## [Data shown]
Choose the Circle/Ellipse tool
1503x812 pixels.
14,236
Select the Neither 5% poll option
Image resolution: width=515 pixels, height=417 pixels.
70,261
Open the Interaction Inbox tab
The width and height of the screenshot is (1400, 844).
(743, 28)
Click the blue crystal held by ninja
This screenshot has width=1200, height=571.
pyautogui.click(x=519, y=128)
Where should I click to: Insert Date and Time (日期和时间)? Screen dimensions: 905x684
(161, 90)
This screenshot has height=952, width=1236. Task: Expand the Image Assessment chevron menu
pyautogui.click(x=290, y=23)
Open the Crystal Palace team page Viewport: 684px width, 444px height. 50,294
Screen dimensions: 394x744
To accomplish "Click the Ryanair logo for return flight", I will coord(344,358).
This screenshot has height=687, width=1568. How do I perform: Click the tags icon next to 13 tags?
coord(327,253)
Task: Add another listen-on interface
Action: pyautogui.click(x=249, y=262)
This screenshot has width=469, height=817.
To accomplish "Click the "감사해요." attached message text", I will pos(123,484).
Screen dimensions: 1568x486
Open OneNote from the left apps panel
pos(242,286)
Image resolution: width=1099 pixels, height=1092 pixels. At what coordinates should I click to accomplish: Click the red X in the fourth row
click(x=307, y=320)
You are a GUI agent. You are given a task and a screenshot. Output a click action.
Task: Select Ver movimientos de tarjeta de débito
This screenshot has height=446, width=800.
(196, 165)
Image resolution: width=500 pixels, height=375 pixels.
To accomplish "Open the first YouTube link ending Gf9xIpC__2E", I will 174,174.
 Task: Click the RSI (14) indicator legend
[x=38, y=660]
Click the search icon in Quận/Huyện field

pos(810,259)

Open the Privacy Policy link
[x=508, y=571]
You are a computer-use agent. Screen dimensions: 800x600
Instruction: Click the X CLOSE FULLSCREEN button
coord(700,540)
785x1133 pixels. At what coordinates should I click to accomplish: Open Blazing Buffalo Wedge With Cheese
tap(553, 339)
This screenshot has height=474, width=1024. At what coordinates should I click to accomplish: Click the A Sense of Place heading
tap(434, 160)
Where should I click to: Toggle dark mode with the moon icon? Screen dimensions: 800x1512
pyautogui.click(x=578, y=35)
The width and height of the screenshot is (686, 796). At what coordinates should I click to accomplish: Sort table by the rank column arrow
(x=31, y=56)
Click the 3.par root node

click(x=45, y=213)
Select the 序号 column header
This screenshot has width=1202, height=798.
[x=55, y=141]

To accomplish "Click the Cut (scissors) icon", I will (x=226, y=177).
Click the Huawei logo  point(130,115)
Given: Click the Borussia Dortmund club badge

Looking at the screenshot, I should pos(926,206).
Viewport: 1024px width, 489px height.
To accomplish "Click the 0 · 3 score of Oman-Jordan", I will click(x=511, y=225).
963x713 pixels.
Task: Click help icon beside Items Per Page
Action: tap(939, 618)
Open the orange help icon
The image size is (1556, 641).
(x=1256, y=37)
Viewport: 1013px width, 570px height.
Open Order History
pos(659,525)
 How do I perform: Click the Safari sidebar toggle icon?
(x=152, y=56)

## [Problem statement]
Nothing in the listing should be left out; repeat it exactly.

## [Problem solution]
Choose the Circle/Ellipse tool
1503x812 pixels.
14,236
Select the Neither 5% poll option
Image resolution: width=515 pixels, height=417 pixels.
70,261
Open the Interaction Inbox tab
The width and height of the screenshot is (1400, 844).
(743, 28)
Click the blue crystal held by ninja
This screenshot has width=1200, height=571.
pyautogui.click(x=519, y=128)
Where should I click to: Insert Date and Time (日期和时间)? Screen dimensions: 905x684
(161, 90)
This screenshot has height=952, width=1236. Task: Expand the Image Assessment chevron menu
pyautogui.click(x=290, y=23)
Open the Crystal Palace team page Viewport: 684px width, 444px height. 50,294
Screen dimensions: 394x744
To accomplish "Click the Ryanair logo for return flight", I will coord(344,358).
This screenshot has height=687, width=1568. How do I perform: Click the tags icon next to 13 tags?
coord(327,253)
Task: Add another listen-on interface
Action: pyautogui.click(x=249, y=262)
This screenshot has width=469, height=817.
To accomplish "Click the "감사해요." attached message text", I will pos(123,484).
Screen dimensions: 1568x486
Open OneNote from the left apps panel
pos(242,286)
Image resolution: width=1099 pixels, height=1092 pixels. At what coordinates should I click to accomplish: Click the red X in the fourth row
click(x=307, y=320)
You are a GUI agent. You are given a task and a screenshot. Output a click action.
Task: Select Ver movimientos de tarjeta de débito
This screenshot has height=446, width=800.
(196, 165)
Image resolution: width=500 pixels, height=375 pixels.
To accomplish "Open the first YouTube link ending Gf9xIpC__2E", I will 174,174.
 Task: Click the RSI (14) indicator legend
[x=38, y=660]
Click the search icon in Quận/Huyện field

pos(810,259)

Open the Privacy Policy link
[x=508, y=571]
You are a computer-use agent. Screen dimensions: 800x600
Instruction: Click the X CLOSE FULLSCREEN button
coord(700,540)
785x1133 pixels. At what coordinates should I click to accomplish: Open Blazing Buffalo Wedge With Cheese
tap(553, 339)
This screenshot has height=474, width=1024. At what coordinates should I click to accomplish: Click the A Sense of Place heading
tap(434, 160)
Where should I click to: Toggle dark mode with the moon icon? Screen dimensions: 800x1512
pyautogui.click(x=578, y=35)
The width and height of the screenshot is (686, 796). At what coordinates should I click to accomplish: Sort table by the rank column arrow
(x=31, y=56)
Click the 3.par root node

click(x=45, y=213)
Select the 序号 column header
This screenshot has width=1202, height=798.
[x=55, y=141]

To accomplish "Click the Cut (scissors) icon", I will (x=226, y=177).
Click the Huawei logo  point(130,115)
Given: Click the Borussia Dortmund club badge

Looking at the screenshot, I should pos(926,206).
Viewport: 1024px width, 489px height.
To accomplish "Click the 0 · 3 score of Oman-Jordan", I will click(x=511, y=225).
963x713 pixels.
Task: Click help icon beside Items Per Page
Action: tap(939, 618)
Open the orange help icon
The image size is (1556, 641).
(x=1256, y=37)
Viewport: 1013px width, 570px height.
Open Order History
pos(659,525)
 How do I perform: Click the Safari sidebar toggle icon?
(x=152, y=56)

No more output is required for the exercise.